Recorded data
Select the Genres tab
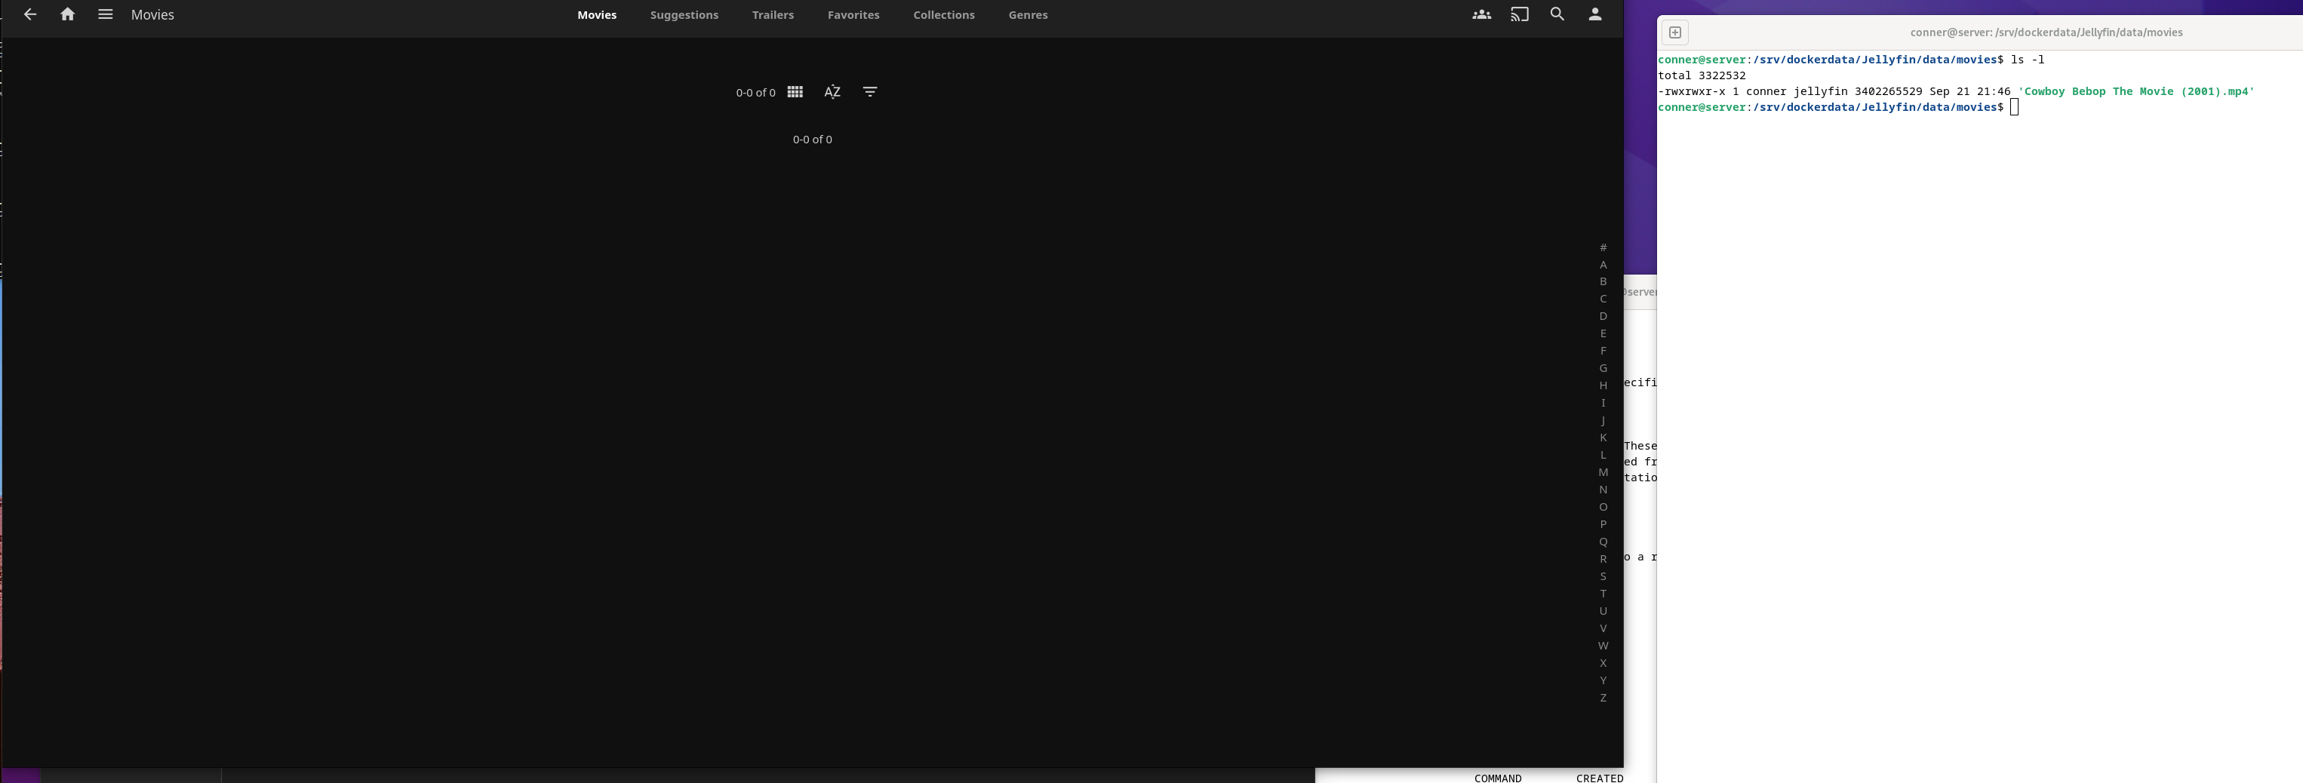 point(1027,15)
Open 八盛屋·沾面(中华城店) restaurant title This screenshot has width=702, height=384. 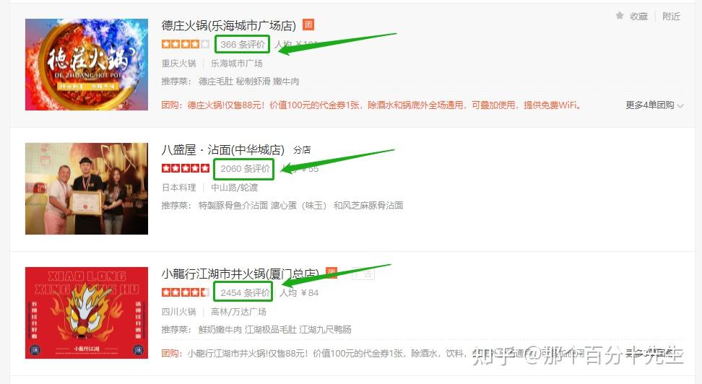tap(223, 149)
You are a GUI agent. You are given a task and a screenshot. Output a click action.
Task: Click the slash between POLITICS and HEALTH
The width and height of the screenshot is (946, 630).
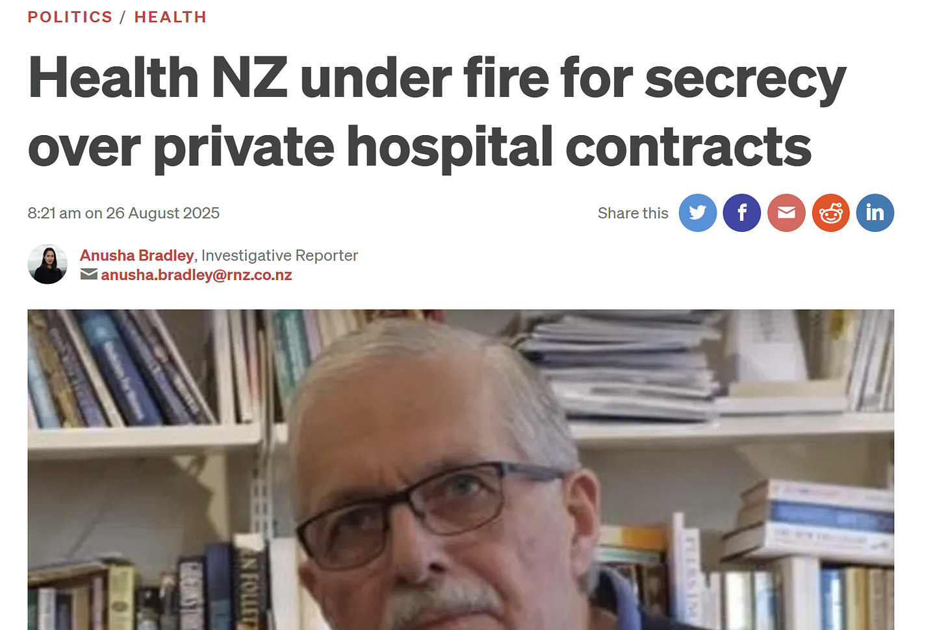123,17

Work instructions:
Working from the line with "You are a GUI" down through the last line of the records, give every line again exactly, but no pictures.

Solution to this task:
You are a GUI agent. You are given a task and a screenshot. Output a click action.
Task: Click the slash between POLITICS and HEALTH
The width and height of the screenshot is (946, 630).
123,17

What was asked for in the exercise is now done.